» **What is being asked**:
Copy out the material word for word, starting with the line containing "1417x510 pixels. At" and going on through the end of the material. Leave the pictures out of your answer.
*****
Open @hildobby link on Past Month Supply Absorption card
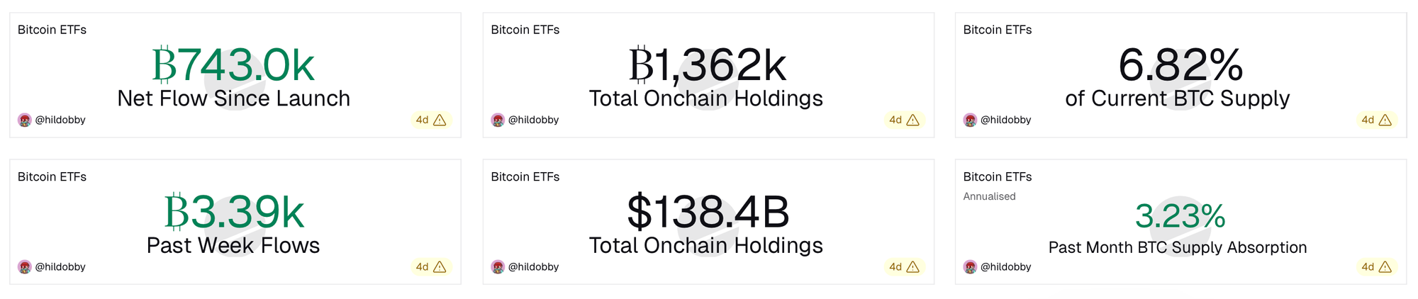Viewport: 1418px width, 299px height. coord(1005,267)
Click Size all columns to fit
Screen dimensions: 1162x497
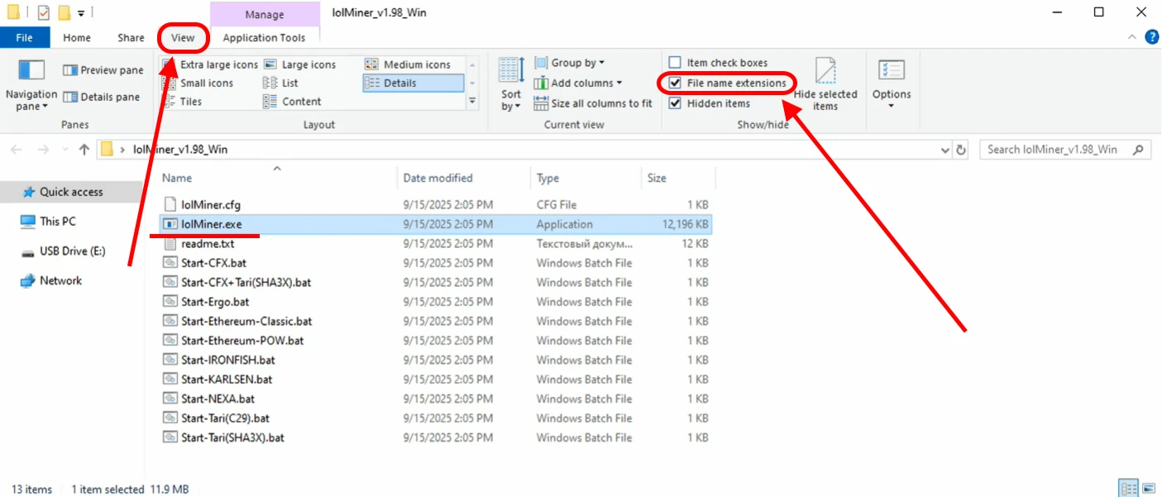pos(593,103)
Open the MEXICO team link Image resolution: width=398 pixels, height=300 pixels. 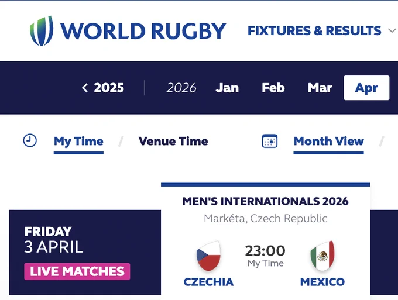click(322, 282)

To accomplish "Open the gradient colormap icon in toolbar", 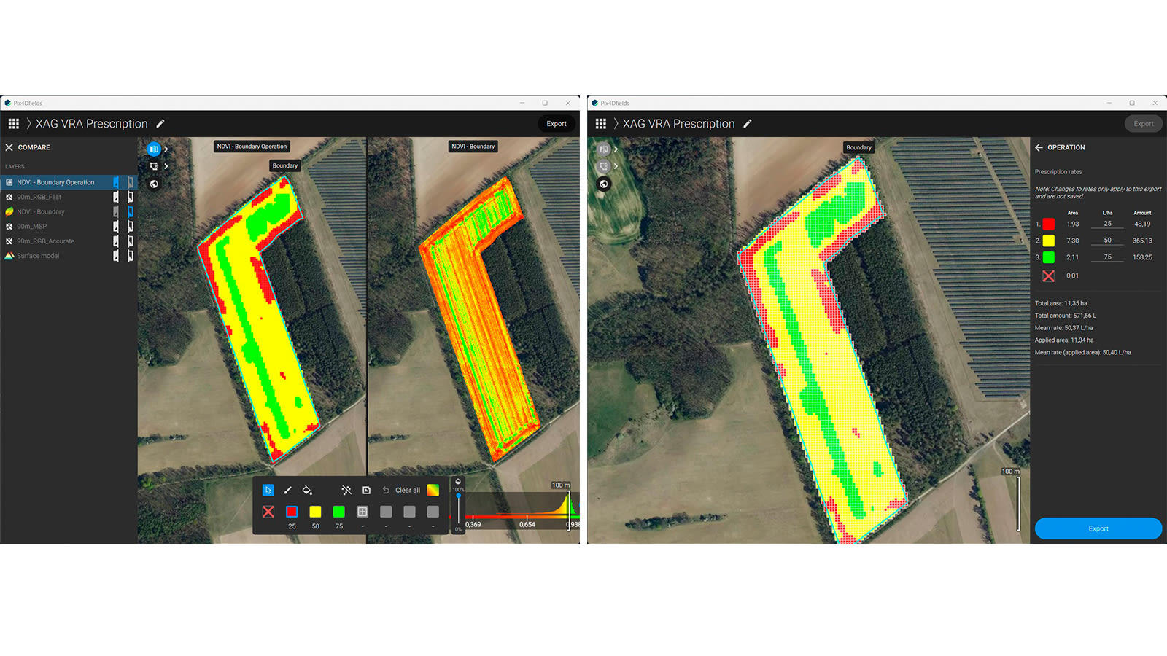I will coord(433,490).
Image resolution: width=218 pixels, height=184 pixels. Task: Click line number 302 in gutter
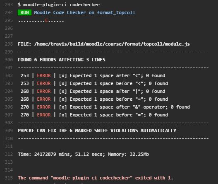tap(9, 76)
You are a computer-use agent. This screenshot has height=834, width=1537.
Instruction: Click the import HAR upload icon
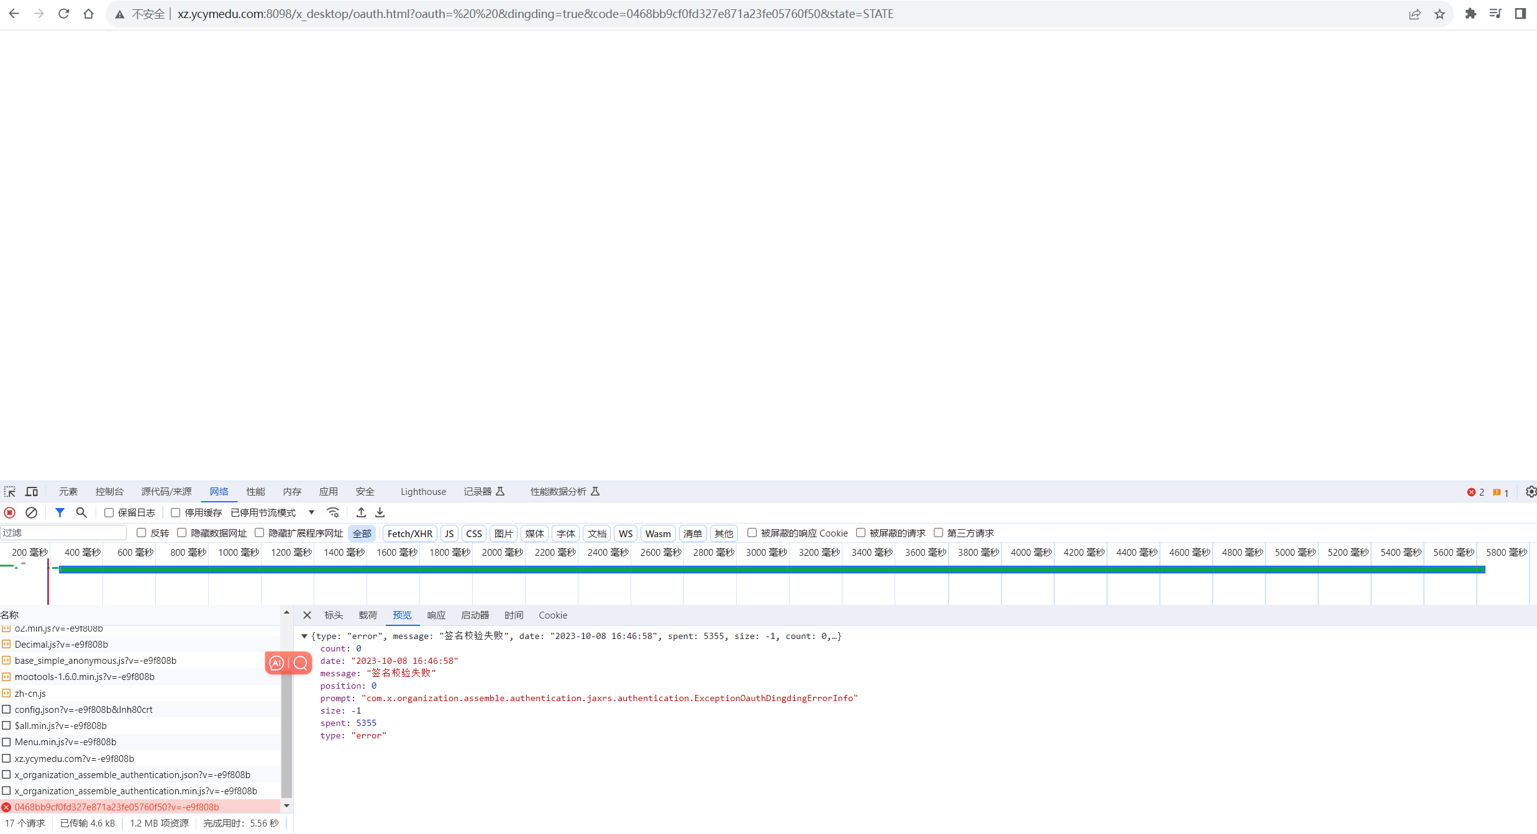tap(361, 512)
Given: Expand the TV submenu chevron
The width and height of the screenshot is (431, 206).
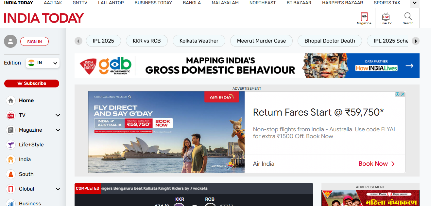Looking at the screenshot, I should [x=58, y=115].
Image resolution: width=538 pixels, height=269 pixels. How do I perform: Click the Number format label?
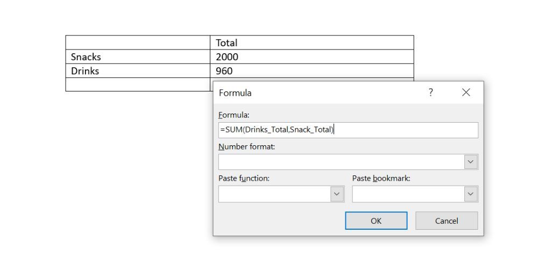coord(247,147)
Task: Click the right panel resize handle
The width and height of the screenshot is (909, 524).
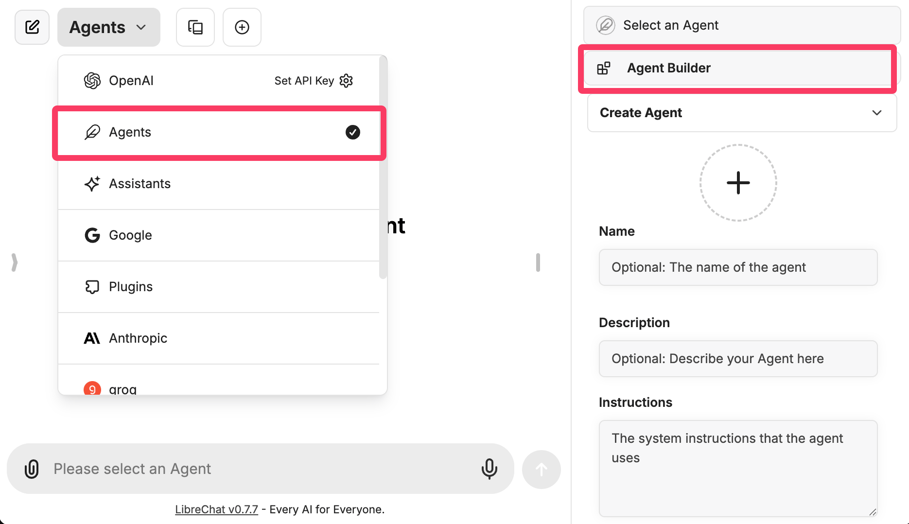Action: coord(538,262)
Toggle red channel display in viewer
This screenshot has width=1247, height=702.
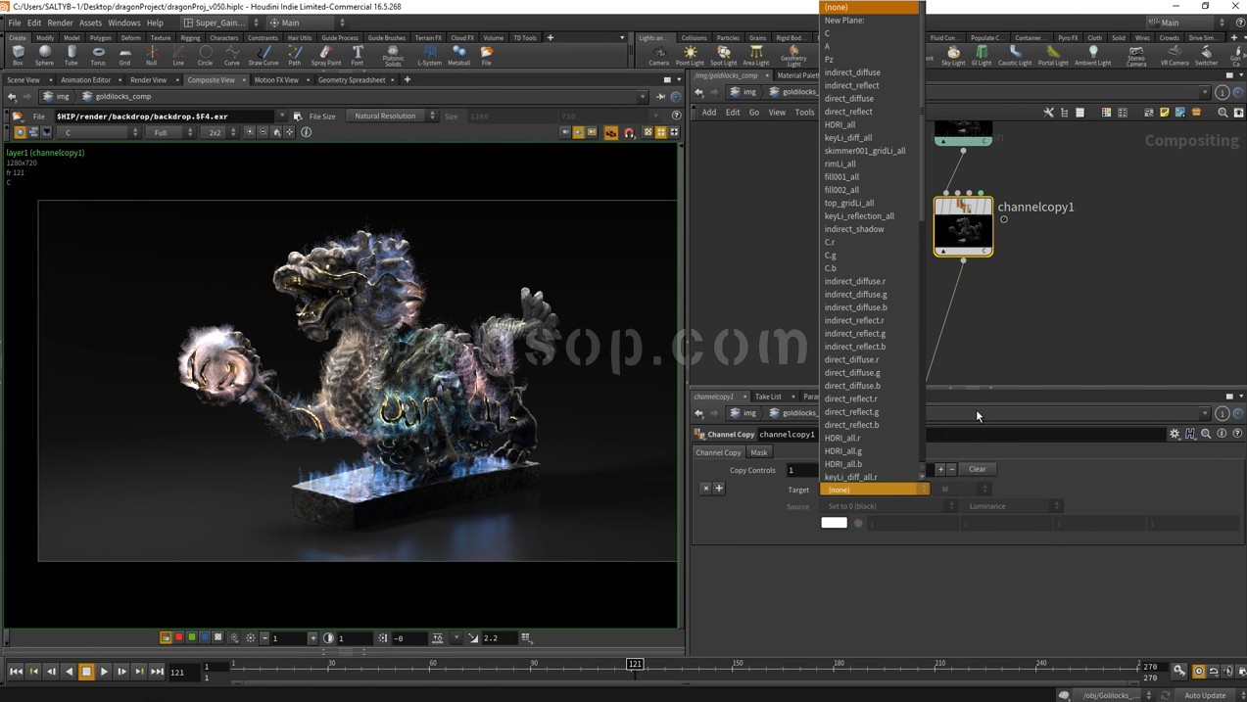pos(179,637)
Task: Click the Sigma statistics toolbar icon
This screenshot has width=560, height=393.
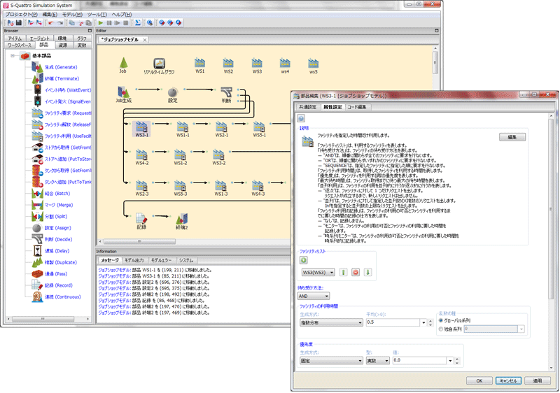Action: (x=138, y=23)
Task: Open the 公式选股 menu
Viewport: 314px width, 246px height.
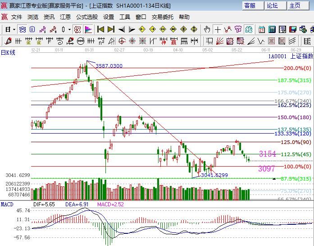Action: point(86,17)
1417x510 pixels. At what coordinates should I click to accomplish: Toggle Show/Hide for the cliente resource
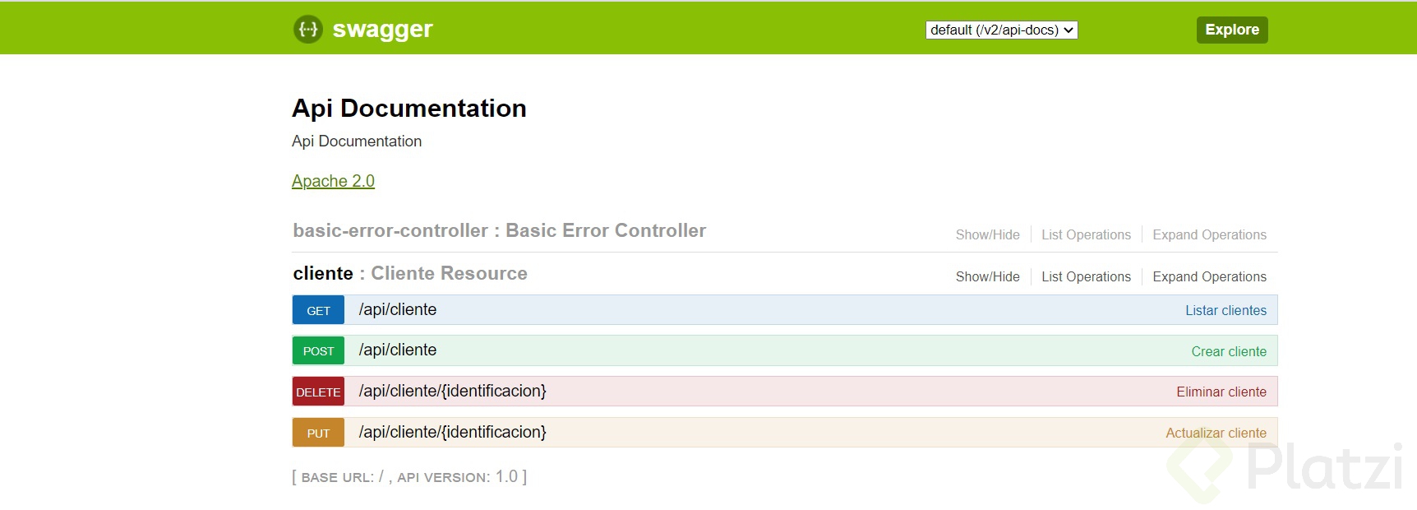pyautogui.click(x=986, y=276)
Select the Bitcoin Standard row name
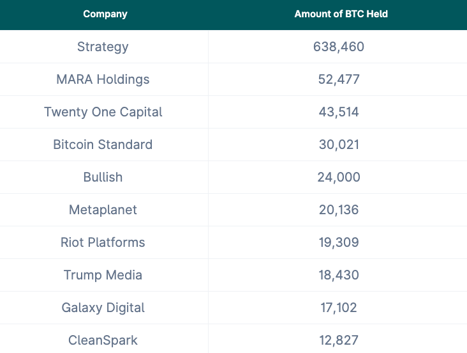The height and width of the screenshot is (353, 467). tap(103, 145)
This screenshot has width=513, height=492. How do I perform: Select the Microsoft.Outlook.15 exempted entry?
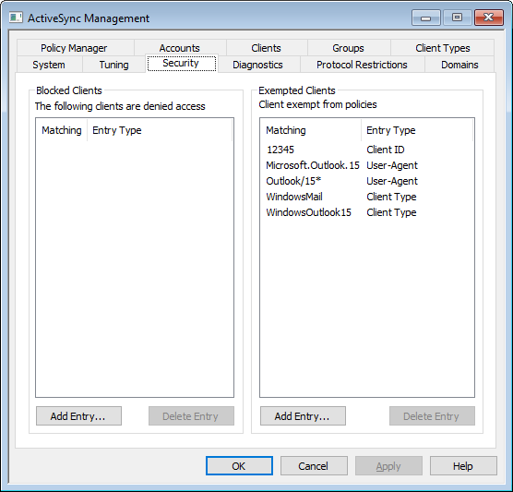[367, 165]
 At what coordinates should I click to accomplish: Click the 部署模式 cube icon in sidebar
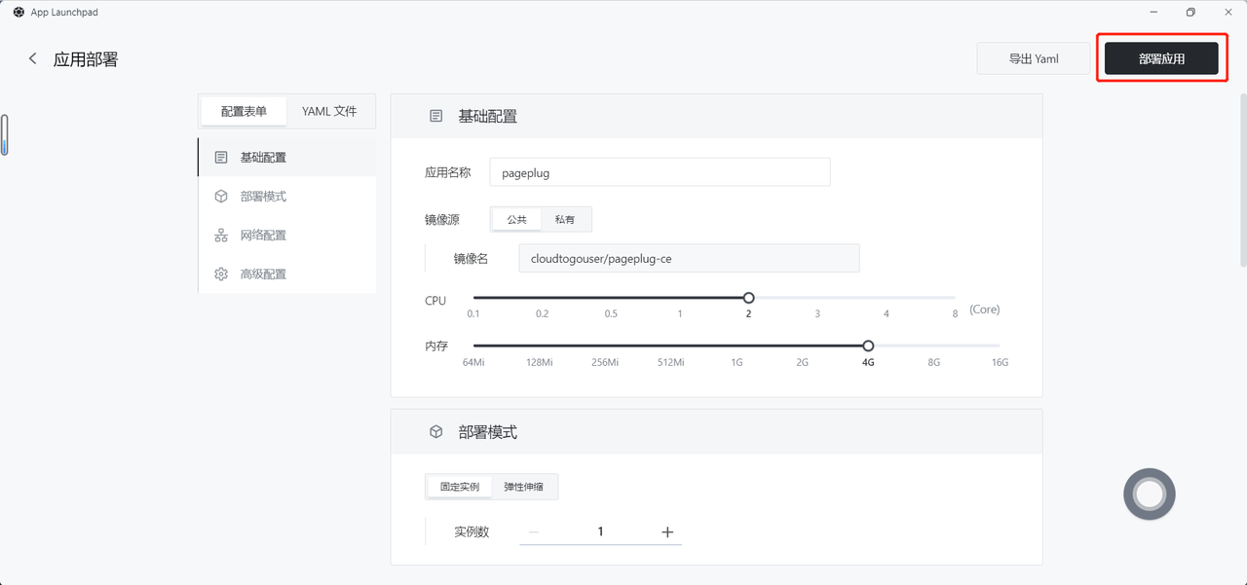click(x=221, y=196)
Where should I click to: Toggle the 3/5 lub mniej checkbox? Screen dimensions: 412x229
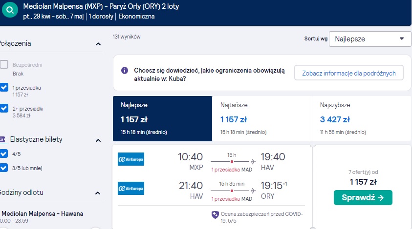[x=4, y=168]
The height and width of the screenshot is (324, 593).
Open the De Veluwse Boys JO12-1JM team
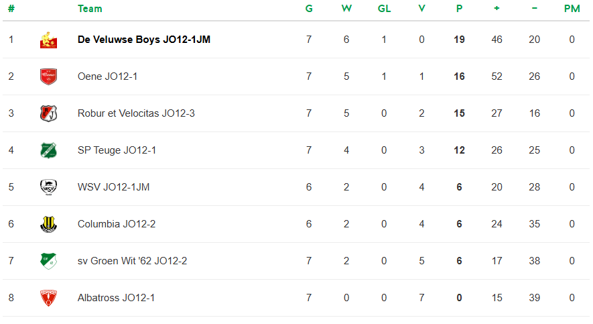144,40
*****
» **Task result**:
1417x510 pixels. At what coordinates should I click to accomplish: Toggle Show/Hide for the cliente resource
pyautogui.click(x=986, y=276)
Select the Bitcoin Standard row name
The height and width of the screenshot is (353, 467). tap(103, 145)
This screenshot has width=513, height=492. How do I perform: Select the Microsoft.Outlook.15 exempted entry?
[367, 165]
 At what coordinates should I click to accomplish: Click the 部署模式 cube icon in sidebar
click(x=221, y=196)
Where should I click to: Toggle the 3/5 lub mniej checkbox? Screen dimensions: 412x229
[x=4, y=168]
The height and width of the screenshot is (324, 593).
Open the De Veluwse Boys JO12-1JM team
144,40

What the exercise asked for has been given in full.